Харбов замолчал и отдал Мисаилову самокрутку:
— На, Вася, не могу курить. Сбереги. Кончится табак — пригодится.
— Может, и хватит табаку, — значительно сказал Девятин.
— Ерунда! — резко оборвал его Харбов. — У них положение хуже нашего. Патетюрин и Колька удрали, — значит, не сегодня, так завтра про их тайный лагерь узнают. Голову прозакладываю, что они сейчас побольше тебя, Саша, боятся!
— Да я не так и боюсь, — смущенно улыбнулся Саша, — только иногда нехорошие мысли приходят.
Загремел засов. Медленно раскрылись ворота. Бородач в лаптях и в черном мундире вошел, неся два ведра. В одном ведре была вода, в другом — каша. В открытые ворота мы увидели еще двух бородачей, направивших на нас винтовки. Первый бородач поставил ведра на землю, ворота прикрылись.
— Это что, — сказал Тикачев, — всего и еды, что каша? Бедно живете!
Бородач огляделся, присел на корточки и сказал:
— Слышь-ка, а как там?
— Что — как? — спросил Харбов.
— Стреляют нашего брата? — спросил бородач.
— Кто сам приходит, того не стреляют, — ответил Харбов и, делая вид, что ему совсем не интересно разговаривать, обратился к нам: — Давайте, ребята.

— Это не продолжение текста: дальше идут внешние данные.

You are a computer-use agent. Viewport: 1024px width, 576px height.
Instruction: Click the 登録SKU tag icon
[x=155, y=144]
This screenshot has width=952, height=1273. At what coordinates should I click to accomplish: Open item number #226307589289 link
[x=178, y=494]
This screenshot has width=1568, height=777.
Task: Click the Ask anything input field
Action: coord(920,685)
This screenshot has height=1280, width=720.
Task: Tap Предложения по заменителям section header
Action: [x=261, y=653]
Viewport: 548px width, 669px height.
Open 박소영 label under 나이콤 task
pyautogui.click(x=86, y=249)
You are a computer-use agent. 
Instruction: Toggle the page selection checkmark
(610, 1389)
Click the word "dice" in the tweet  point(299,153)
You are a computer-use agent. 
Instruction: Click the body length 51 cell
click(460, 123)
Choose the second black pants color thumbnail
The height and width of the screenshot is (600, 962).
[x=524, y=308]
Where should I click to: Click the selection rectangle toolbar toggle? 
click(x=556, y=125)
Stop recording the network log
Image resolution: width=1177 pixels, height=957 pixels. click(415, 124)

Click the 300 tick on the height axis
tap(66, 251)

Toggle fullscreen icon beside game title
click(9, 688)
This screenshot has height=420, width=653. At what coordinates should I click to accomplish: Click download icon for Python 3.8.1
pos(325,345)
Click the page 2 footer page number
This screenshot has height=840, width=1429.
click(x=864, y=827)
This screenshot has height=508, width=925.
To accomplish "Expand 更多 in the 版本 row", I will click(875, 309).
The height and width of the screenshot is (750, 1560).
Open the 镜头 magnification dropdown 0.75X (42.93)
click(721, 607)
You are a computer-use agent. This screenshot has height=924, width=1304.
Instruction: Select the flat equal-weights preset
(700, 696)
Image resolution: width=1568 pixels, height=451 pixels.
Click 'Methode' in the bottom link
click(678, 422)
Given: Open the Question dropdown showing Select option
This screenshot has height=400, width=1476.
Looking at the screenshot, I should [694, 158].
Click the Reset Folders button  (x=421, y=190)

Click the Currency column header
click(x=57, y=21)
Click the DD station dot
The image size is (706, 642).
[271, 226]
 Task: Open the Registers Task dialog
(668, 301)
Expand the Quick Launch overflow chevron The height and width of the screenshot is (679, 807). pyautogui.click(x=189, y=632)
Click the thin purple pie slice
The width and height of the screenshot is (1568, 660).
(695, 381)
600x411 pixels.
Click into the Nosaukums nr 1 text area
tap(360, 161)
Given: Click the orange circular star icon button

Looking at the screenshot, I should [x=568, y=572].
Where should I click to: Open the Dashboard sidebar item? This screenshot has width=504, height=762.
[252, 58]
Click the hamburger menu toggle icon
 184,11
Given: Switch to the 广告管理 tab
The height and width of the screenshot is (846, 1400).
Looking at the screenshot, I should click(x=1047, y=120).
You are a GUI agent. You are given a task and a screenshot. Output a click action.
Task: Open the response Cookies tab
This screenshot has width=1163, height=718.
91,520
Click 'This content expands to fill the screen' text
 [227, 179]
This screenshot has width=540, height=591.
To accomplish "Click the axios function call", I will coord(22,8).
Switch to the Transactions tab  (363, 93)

Бородач вытащил из кармана три деревянные ложки и протянул нам. Он молчал и поглядывал искоса. Харбов раздал ложки: мне, Девятину и Тикачеву.
— Ешьте! — скомандовал он.
Мы сели вокруг ведра. Каша была пустая, без масла, пригорелая — словом, дрянь ужасная. Но ели мы с удовольствием: мы очень проголодались.
Бородач сидел на корточках, искоса смотрел, как мы едим, и молчал.
— Плохая каша, — сказал Девятин. — Такую и едите?
Бородач кивнул головой и улыбнулся.
— Слышь-ка... — снова заговорил он и отвел глаза в сторону. — Побожись, что не стреляют нашего брата.
— Честное слово тебе говорю, — сказал Харбов.
Бородач помрачнел. Честное слово доверия ему не внушало.
— Да ну, — сказал Силкин, — будешь тут разводить принципиальность! — Он подошел к бородачу, перекрестился и сказал, глядя прямо ему в глаза: — Вот тебе крест святой, разрази меня на этом месте: если добровольно приходят, то никого не стреляют!
— И пускают домой? — спросил бородач.
— Если бедный человек, пускают.
Бородач сидел на корточках и внимательно оглядывал нас одного за другим.
— А вы что же, — спросил Харбов, — полковника слушаетесь? (Бородач кивнул головой.) Зря. С него-то спросят, у него вина большая. Он, конечно, боится. А с вас спрашивать не будут — вы народ бедный, темный, вам зачем из-за него мучиться? Пошлите его к дьяволу и валите в Пудож: пришли, мол, простите, хотим жить по-людски.
Бородач, хмурясь, смотрел на Харбова. По-видимому, смысл того, что говорил Харбов, с трудом доходил до него. Он шевелил губами, как бы стараясь повторять за Харбовым слова.
— Побожись! — сказал он.
Харбов покраснел, бросил на нас смущенный взгляд, тоже перекрестился, как Силкин, и сказал:
— Вот тебе крест святой, пусть меня бог разразит на этом самом месте!